Air­bus and DLR in­ten­si­fy co­op­er­a­tion

Airbus and the German Aerospace Center (Deutsches Zentrum für Luft- und Raumfahrt; DLR) are expanding their cooperation in research on climate protection in aviation. Under an agreement signed by Nicole Dreyer-Langlet, Airbus’ VP Research & Technology Representative, Germany, and Markus Fischer, DLR Divisional Board Member Aeronautics, future joint projects will focus, in particular, on emission measurements for new types of aviation fuels, including hydrogen, and on understanding the effect of emissions on the atmosphere in conjunction with the improvement of climate models.

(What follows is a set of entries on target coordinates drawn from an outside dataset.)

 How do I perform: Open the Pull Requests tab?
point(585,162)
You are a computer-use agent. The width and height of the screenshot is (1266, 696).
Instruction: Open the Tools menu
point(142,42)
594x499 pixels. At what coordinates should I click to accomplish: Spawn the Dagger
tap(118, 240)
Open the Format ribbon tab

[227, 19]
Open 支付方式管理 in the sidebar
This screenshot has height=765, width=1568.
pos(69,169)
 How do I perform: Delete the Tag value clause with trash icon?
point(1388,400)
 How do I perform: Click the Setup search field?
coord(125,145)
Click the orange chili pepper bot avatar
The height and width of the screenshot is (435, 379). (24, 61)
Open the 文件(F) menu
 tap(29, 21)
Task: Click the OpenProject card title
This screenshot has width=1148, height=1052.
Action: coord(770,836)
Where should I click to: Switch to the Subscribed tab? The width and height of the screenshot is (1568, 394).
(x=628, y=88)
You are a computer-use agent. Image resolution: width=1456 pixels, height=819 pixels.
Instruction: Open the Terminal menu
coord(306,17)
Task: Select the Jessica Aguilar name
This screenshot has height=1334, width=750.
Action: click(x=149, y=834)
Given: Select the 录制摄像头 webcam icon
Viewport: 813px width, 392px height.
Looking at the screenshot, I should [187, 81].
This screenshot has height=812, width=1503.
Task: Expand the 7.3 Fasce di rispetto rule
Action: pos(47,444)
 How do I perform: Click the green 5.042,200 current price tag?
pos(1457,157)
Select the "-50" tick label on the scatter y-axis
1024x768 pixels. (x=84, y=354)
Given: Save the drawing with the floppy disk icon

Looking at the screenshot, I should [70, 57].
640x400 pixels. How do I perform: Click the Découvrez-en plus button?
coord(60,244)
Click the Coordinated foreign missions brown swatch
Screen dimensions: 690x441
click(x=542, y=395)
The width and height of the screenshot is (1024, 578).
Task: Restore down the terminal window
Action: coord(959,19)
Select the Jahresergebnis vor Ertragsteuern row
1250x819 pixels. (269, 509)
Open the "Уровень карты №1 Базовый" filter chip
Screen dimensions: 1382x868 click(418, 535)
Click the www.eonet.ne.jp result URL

DLR Falcon 20-E in flight in cooperation with Airbus. Source: Airbus

“We at Airbus are extremely happy to cooperate with DLR as one of the world’s leading research institutions when it comes to measuring and analysing emissions during in-flight operations,” said Nicole Dreyer-Langlet. “We are pleased to benefit from this scientific expertise when it comes to developing new concepts, as well as further optimising existing aircraft. The more precise atmospheric and climate models are, the better we can use them as a basis for developing and optimising aircraft. Climate protection in aviation is a top priority for Airbus. Partnerships with universities and research institutions such as DLR play a key role in its successful implementation.”

DLR and Airbus are already cooperating at a number of levels. For example, the DLR research aircraft Falcon 20-E has been conducting measurement flights with Airbus test aircraft, while modelling of the climate impact from air traffic using suitable design criteria for climate-optimised aircraft designs is also underway.

“With our research fleet and our diversified institutes, DLR has overall systems expertise in aeronautics research,” said Markus Fischer. “We are now increasingly collaborating with Airbus and are pleased to be working with one of the world’s leading aircraft manufacturers on a targeted path towards climate-neutral aviation.”

Currently, the partners are already successfully conducting joint flight tests as part of the Emission and Climate Impact of Alternative Fuels (ECLIF3) campaign. The focus of this study is on measuring emissions when using 100 percent Sustainable Aviation Fuel (SAF) and comparing them to conventional kerosene. Today, it is already possible to operate the Airbus fleet with 50 percent SAF but Airbus has ambitions to achieve certification for 100 percent SAF by 2030.